Joseph von Eichendorffs Gedicht „Mondnacht“ aus dem Jahre 1837 thematisiert die Sehnsucht, als zentrales Motiv romantischer Lyrik. Das Ziel dieser Sehnsucht ist die Suche nach Harmonie zwischen Himmel und Erde, wobei die Natur ausführlich dargestellt wird und mit hohem dichterischem Anspruch in ihrer Schönheit dargestellt wird.
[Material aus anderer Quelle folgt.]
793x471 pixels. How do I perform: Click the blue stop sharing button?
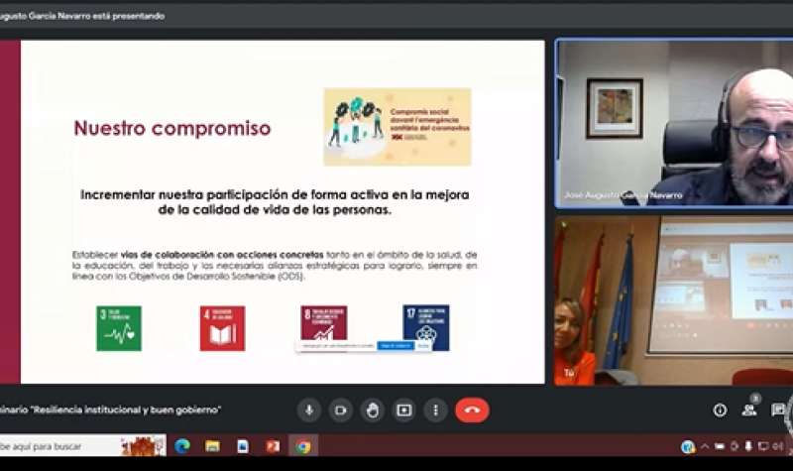[395, 346]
Das Gedicht besteht aus drei Strophen mit je vier Verszeilen. Jede Strophe bildet dabei einen abgeschlossenen Satz, welches als eine Form des Satzgefüges oder einer Satzreihe interpretiert werden kann. Somit wird in der ersten Strophe die verträumte und zugleich romantische Stimmung, durch das Verschmelzen von Himmel und Erde, hervorgerufen. In der zweiten Strophe werden die Auswirkungen dieser Annäherung weiter ausgeführt. Die Natur wird hierbei zu einer harmonischen Einheit, bei welcher die Sterne eine unendliche Höhe und die Felder eine unendliche Weite schaffen. In der dritten und gleichzeitig letzten Strophe tritt dann erstmals das lyrische Ich in Erscheinung und erzählt von seinen persönlichen Erlebnissen und Eindrücken während der Mondnacht.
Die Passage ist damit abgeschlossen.